On average, the health coach intervention cost $483 per participant per year. There was no evidence that the coaching intervention saved money at 1 year.
Objectives: Health coaches can help patients gain knowledge, skills, and confidence to manage their chronic conditions. Coaches may be particularly valuable in resource-poor settings, but they are not typically reimbursed by insurance, raising questions about their budgetary impact.
Study Design: The Health Coaching in Primary Care (HCPC) study was a randomized controlled trial that showed health coaches were effective at helping low-income patients improve control of their type 2 diabetes, hypertension, and/or hyperlipidemia at 12 months compared with usual care.
Methods: We estimated the cost of employing 3 health coaches and mapped these costs to participants. We tested whether the added costs of the coaches were offset by any savings in healthcare utilization within 1 year. Healthcare utilization data were obtained from 5 sources. Multivariate models assessed differences in costs at 1 year controlling for baseline characteristics.
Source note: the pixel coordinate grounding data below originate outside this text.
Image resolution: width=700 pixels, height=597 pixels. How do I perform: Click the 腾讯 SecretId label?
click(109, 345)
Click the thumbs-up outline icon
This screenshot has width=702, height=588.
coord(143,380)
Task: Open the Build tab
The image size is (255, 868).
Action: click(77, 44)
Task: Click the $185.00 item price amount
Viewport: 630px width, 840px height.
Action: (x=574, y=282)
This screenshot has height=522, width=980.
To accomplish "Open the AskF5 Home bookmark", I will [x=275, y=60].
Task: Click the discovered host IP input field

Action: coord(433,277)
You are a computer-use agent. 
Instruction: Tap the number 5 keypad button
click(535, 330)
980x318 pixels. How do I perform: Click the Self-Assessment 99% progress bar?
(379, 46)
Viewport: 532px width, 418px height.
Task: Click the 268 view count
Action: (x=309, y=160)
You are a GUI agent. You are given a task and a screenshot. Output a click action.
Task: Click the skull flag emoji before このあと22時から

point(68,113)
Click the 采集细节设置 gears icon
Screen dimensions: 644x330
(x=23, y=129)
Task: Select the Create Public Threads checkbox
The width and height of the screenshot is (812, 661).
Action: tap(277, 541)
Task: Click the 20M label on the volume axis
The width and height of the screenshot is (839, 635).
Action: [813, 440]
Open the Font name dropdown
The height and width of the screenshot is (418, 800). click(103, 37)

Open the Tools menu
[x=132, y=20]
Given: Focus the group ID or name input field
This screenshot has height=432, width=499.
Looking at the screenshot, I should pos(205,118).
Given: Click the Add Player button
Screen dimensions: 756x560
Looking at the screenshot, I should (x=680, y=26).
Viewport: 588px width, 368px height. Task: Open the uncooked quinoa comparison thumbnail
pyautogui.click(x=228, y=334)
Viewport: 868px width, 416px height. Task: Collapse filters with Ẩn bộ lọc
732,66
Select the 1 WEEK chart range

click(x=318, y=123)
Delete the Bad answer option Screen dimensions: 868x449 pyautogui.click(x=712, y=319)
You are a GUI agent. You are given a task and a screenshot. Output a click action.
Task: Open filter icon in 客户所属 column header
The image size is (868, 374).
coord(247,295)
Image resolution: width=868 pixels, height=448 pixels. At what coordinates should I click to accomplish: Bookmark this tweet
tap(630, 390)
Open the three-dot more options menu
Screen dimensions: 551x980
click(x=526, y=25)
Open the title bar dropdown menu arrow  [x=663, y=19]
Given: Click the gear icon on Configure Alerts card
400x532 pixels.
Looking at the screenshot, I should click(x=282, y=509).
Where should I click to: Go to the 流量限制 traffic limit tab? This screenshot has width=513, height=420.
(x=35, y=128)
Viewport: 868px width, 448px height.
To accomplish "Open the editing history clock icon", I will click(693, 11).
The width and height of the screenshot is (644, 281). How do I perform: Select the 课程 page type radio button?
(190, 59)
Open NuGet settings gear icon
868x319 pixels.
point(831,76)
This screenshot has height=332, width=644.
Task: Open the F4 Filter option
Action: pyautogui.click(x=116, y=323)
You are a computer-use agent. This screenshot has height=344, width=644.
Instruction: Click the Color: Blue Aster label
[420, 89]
Results: Coaches worked an average of 9 hours with each participant over the length of the study. On average, the health coach intervention cost $483 per participant per year. The average healthcare costs for the coaching group was $3207 compared with $3276 for the control group (P = .90). There was no evidence that the coaching intervention saved money at 1 year.
Conclusions: Health coaches have been shown to improve clinical outcomes related to chronic disease management. We found that employing health coaches adds an additional cost of $483 per patient per year. The data do not suggest that health coaches pay for themselves by reducing healthcare utilization in the first year.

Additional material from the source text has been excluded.